Texto extraído:
━━━━━━━━
Enrique García-Agulló
Dos años sin dos amigos
El morir no es alejarse, sino crecer en el recuerdo, en las buenas cosas vividas que, llevándolas bien, se convierten en un gran regalo de la consciencia que todo purifica y todo sublima
El día 27 de febrero de 2019 fallecía mi amigo del alma, fiel desde la infancia, camarada de juegos, compañero de viajes, cómplice de mis alegrías y de mis tristezas, mi compadre el Ne o, para el mundo, José Mª Solano López de Letona ... . Un gran deportista, incansable ante lo infinito, amante y entendido de toda la música con la que hemos convivido y a quien la vida le pagó al final con un largo y maldito cáncer que le tuvo casi un año hospitalizado. Antes, nueve años por delante, la Parca le había arrebatado a su amada Rosa, mi comadre, la buena amiga de mi mujer. Y, con ellos dos ya fuera de aquí y todo este dolor sobrevenido de la pandemia, se fueron también o se aparcaron tantos deseos de conocer tierras nuevas o de saber gustar a cuatro bandas las cosas con las que fuimos creciendo durante más de medio siglo. Desde aquel aciago día, sus hermanos, a los que adoro, me regalaron en su recuerdo el honroso título de “hermano mayor”, lo que me permite seguir unido con tan preciado lazo a su entrañable clan.
Quizás hoy sábado 6 de marzo el espíritu de José Pedro Pérez-Llorca Rodrigo vuelva a estar otra vez entre nosotros, los gaditanos. Su casa de la Caletilla de Rota abriría los ventanales que dan al Norte, mirando al Carmen y al Baluarte de La Candelaria y, su galería, refrescada por esa brisa que se mece cada día por encima de las copas de los verdes árboles de la Alameda que abrazan el monumento al Marqués de Comillas, se volvería a llenar de la luz de la Bahía que tanto quiso. José Pedro me regaló su amistad en el momento preciso, en el de la madurez, cuando las cosas se ven con segundas y terceras lecturas, cuando lo confidencial se hace sereno, cuando la conversación puede girar trescientos sesenta grados y de arriba a abajo por cualquier palo, cuando el aprecio por lo sencillo se hace vital y lo exquisito, racimo. Este sábado 6 de marzo nos caerá el bienio de su fallecimiento, de una ida que no se va porque Cádiz le sigue honrando y porque su esposa, Carmen, le sobrevive para que José Pedro siga aquí, entre nosotros y sigue extendiendo con mi mujer y conmigo, su permanente amistad.
Son siete días en mi vida señalados por estas despedidas tan próxima una a la otra pues con ellos, por la ida de mis dos amigos de quienes, mientras escribo estas líneas, aún tengo presentes sus rostros bien anclados en el retén de la memoria como si fueran los de las fotos del día de la boda de mi hijo que con ellos compartiera, que me dejaron marca y cicatriz pero, ahora, dos años después y bien trabajados, sé que ya me han traído el benevolente favor de la paz de las cosas buenas que con ellos he podido vivir.
━━━━━━━━
Material extraído:
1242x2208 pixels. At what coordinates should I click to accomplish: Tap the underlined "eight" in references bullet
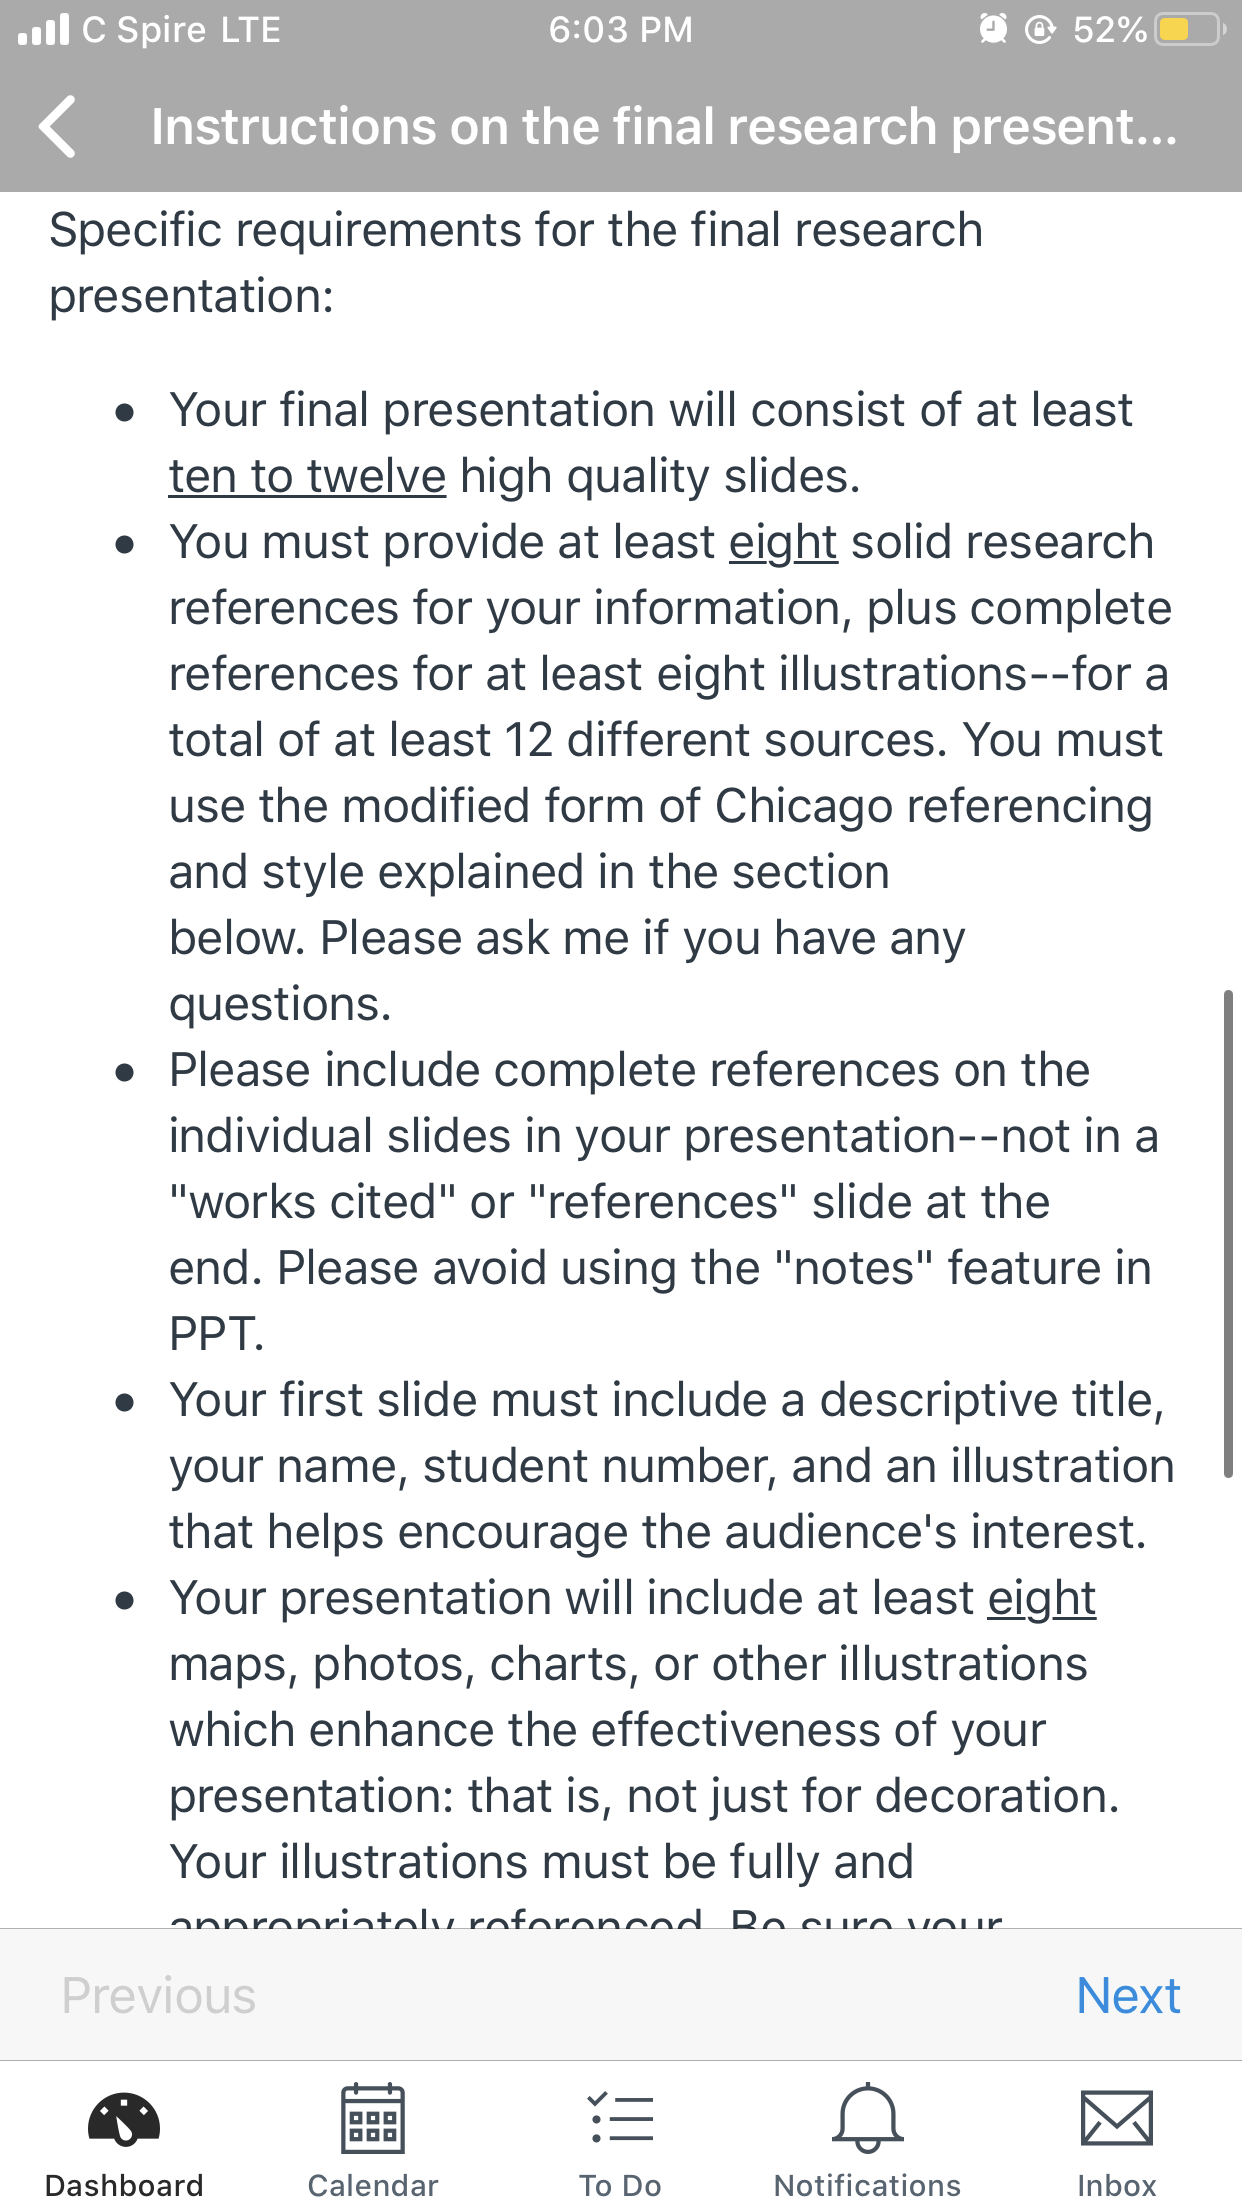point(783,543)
━━━━━━━━
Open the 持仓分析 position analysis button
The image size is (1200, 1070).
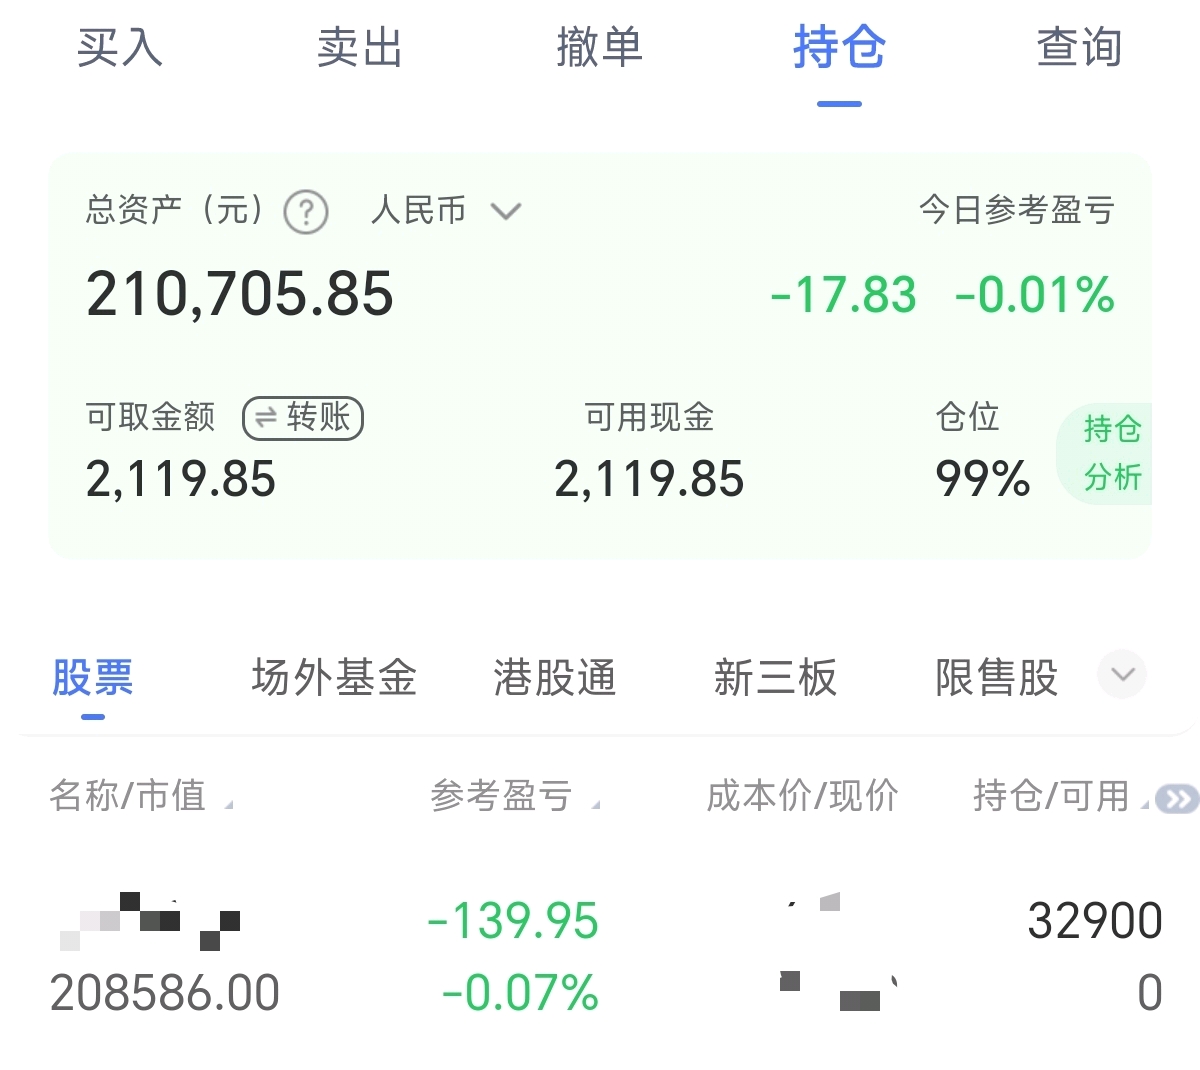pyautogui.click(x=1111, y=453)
━━━━━━━━
Ejercicio:
Enumere todas las cláusulas introducidas por «cuando» con que el texto sobre los dos amigos describe el momento de la madurez en que José Pedro ofreció su amistad. El material no guarda relación alguna con el texto.

Solución detallada:
- cuando las cosas se ven con segundas y terceras lecturas
- cuando lo confidencial se hace sereno
- cuando la conversación puede girar trescientos sesenta grados y de arriba a abajo por cualquier palo
- cuando el aprecio por lo sencillo se hace vital y lo exquisito, racimo